Exercise materials:
• • • • •

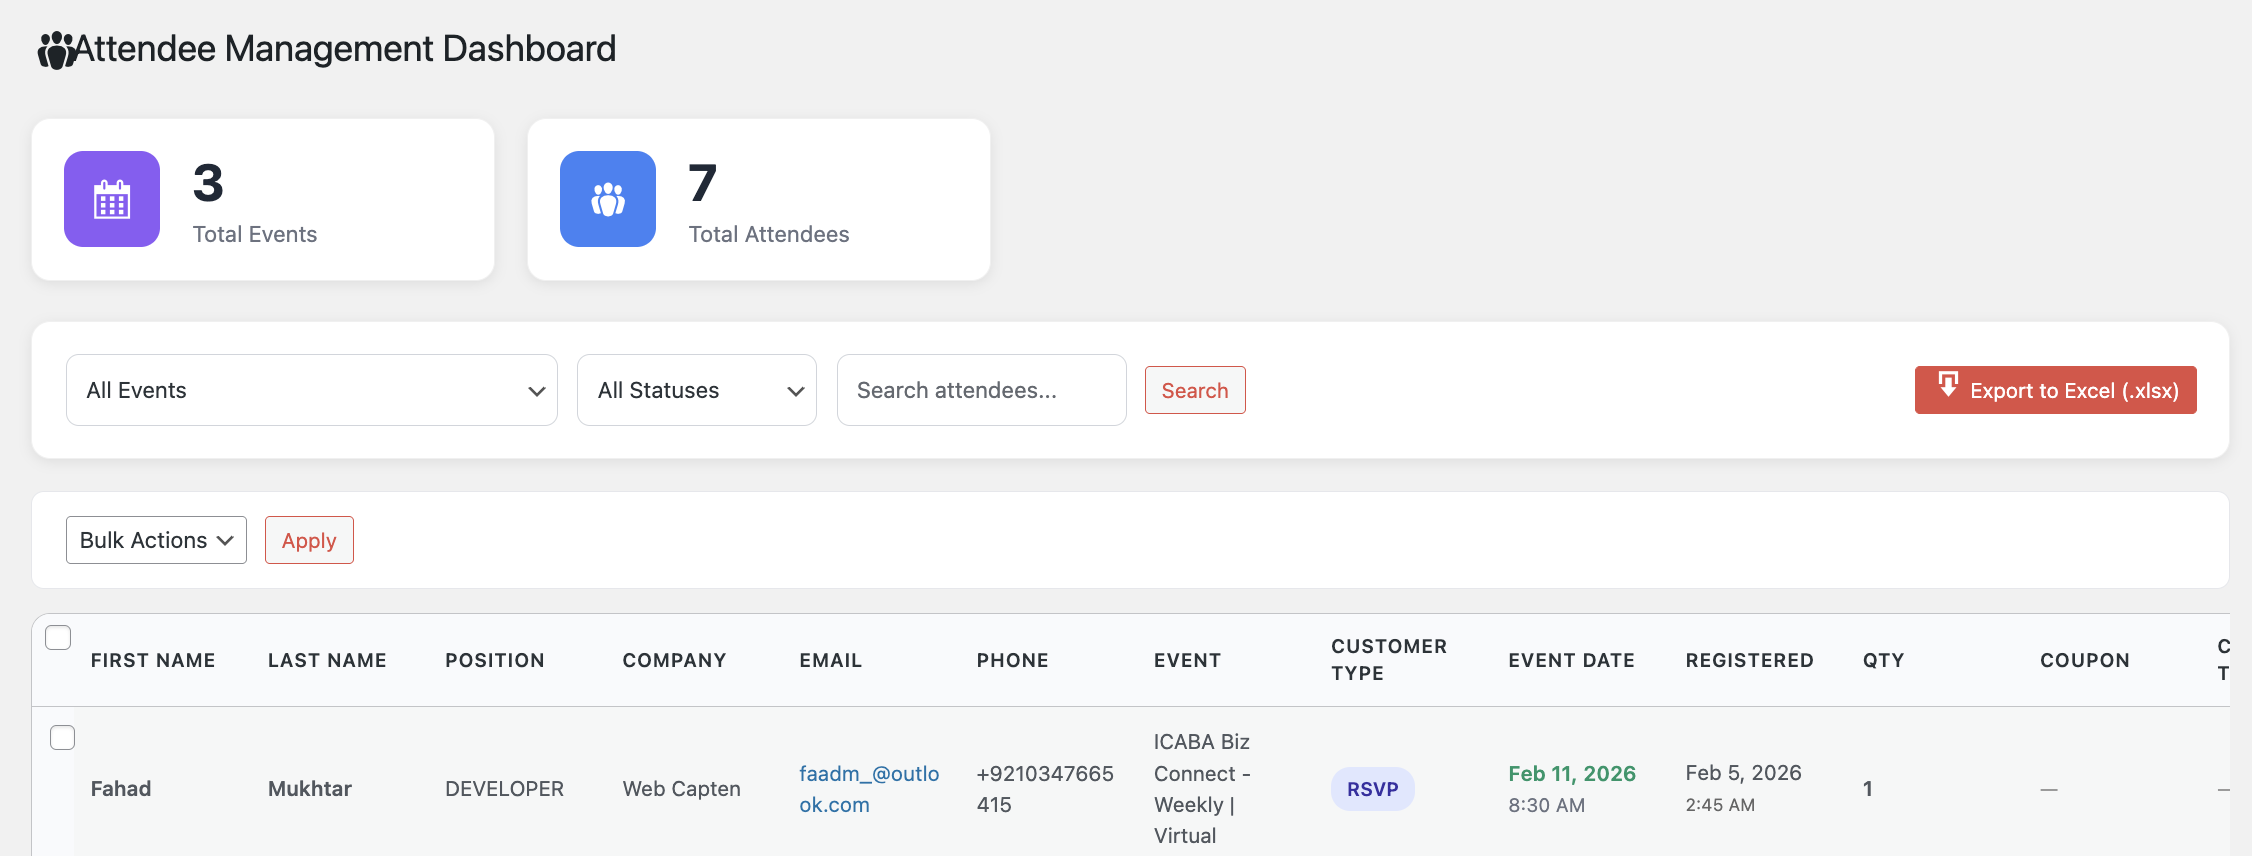Focus the Search attendees input field
2252x856 pixels.
[x=981, y=390]
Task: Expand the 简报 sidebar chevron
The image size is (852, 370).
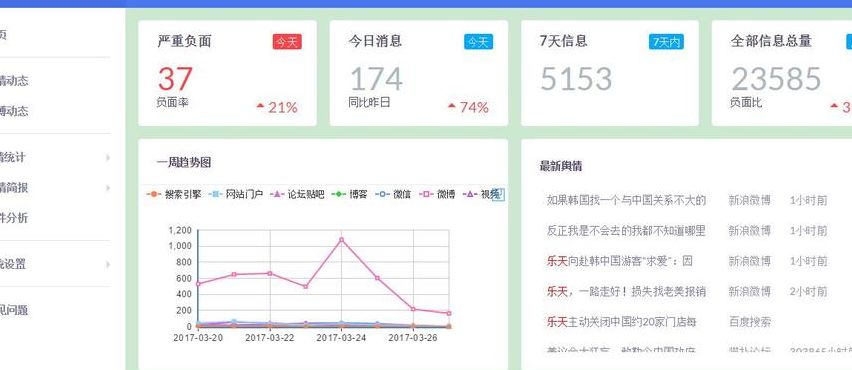Action: point(108,188)
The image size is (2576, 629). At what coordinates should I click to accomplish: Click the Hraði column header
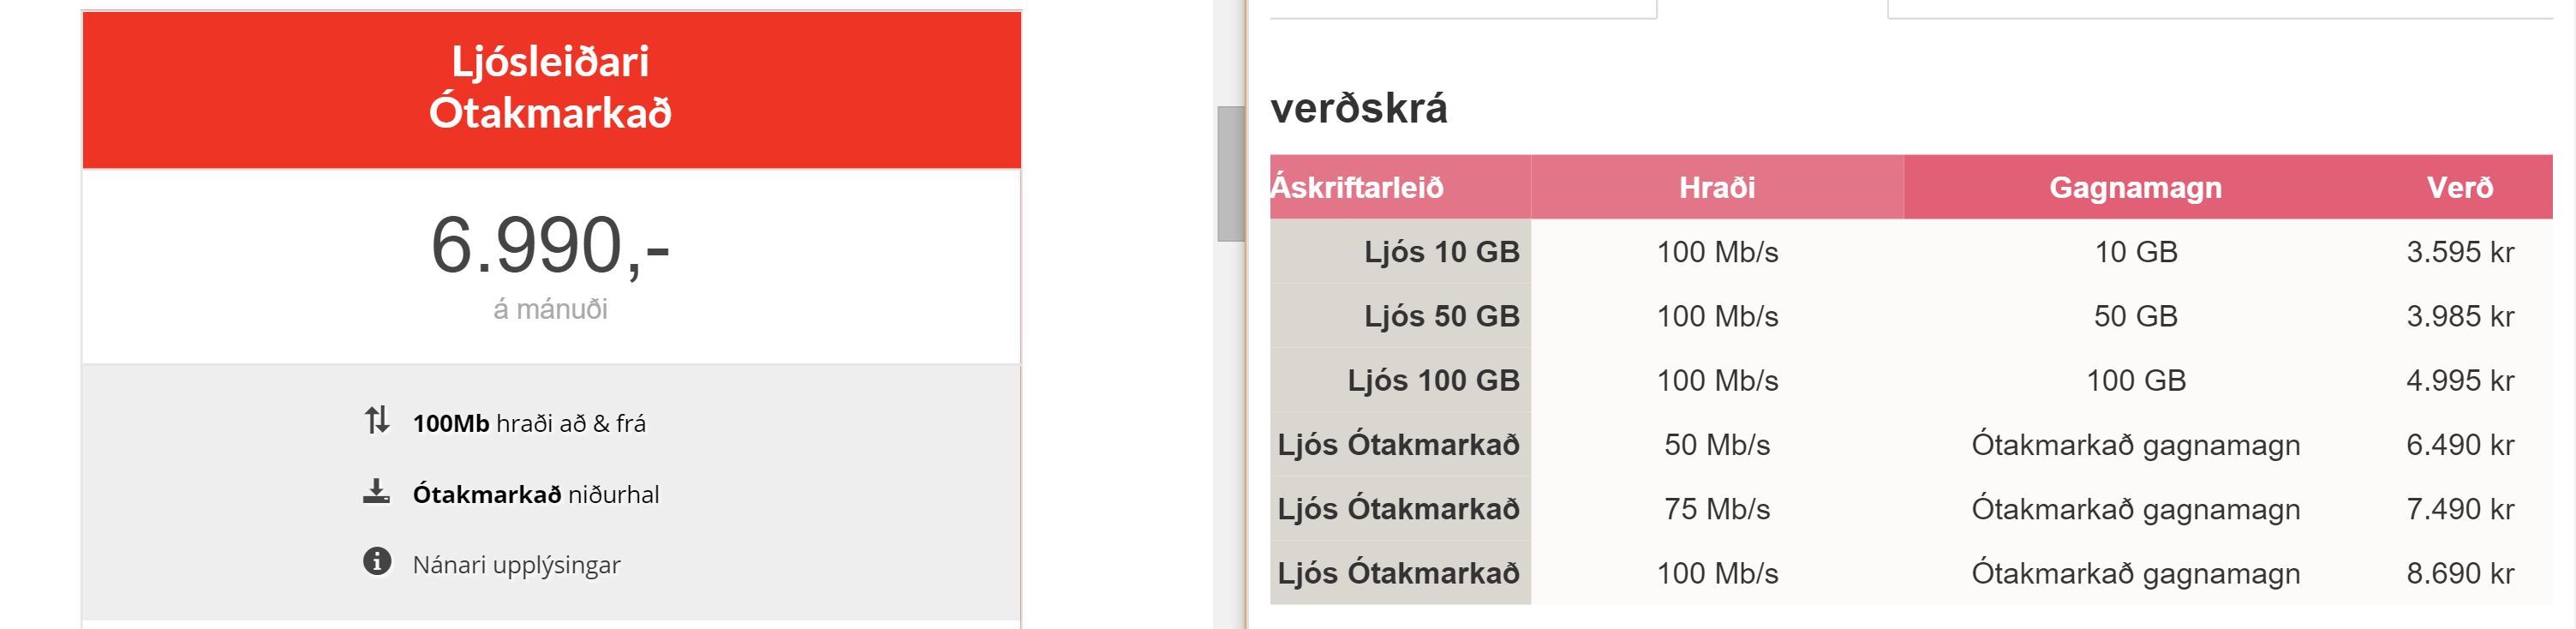pyautogui.click(x=1716, y=187)
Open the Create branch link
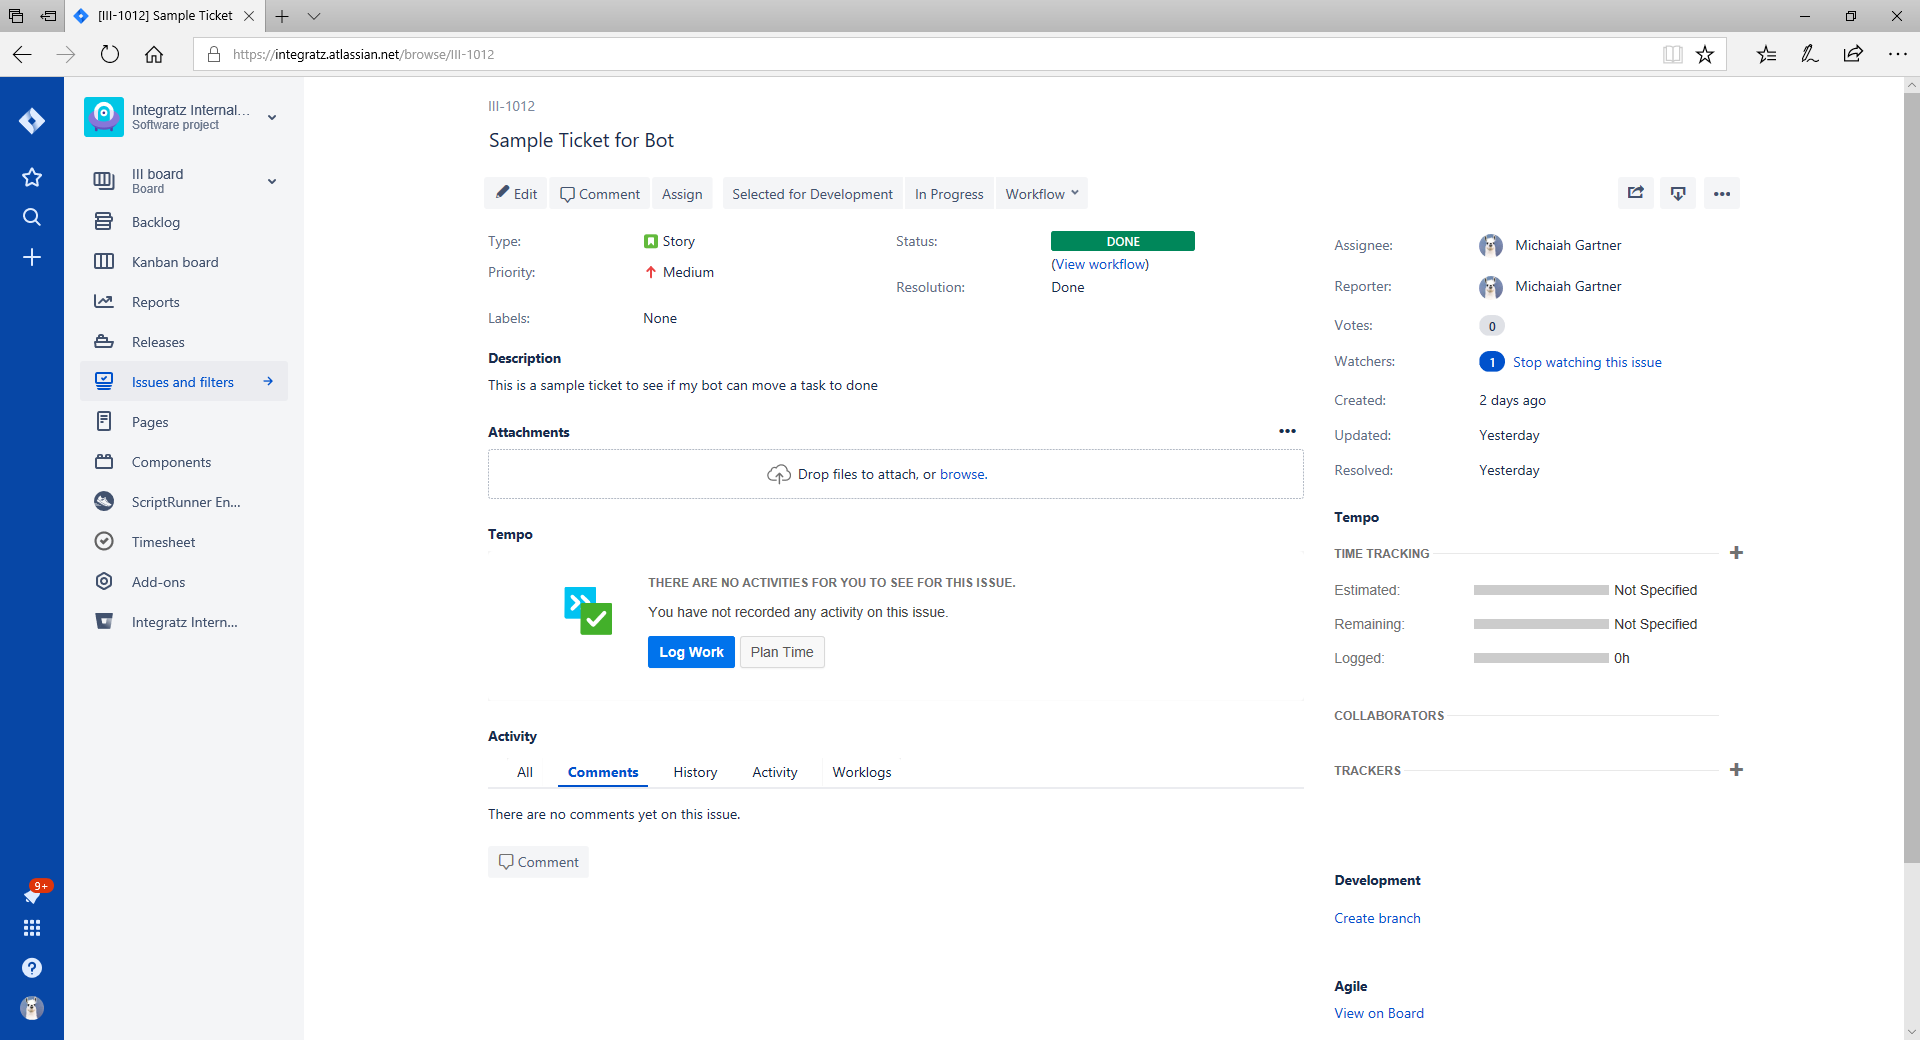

• • • • •

Exercise goal: Your task is to retype exactly the lines that run from the line with "Task: Expand the 简报 sidebar chevron" through the last line of the material, with the pictures left out.

Answer:
Task: Expand the 简报 sidebar chevron
The image size is (852, 370).
Action: point(108,188)
The image size is (2576, 629). At what coordinates should I click to accomplish: Click the Hraði column header
pyautogui.click(x=1716, y=187)
Open the Create branch link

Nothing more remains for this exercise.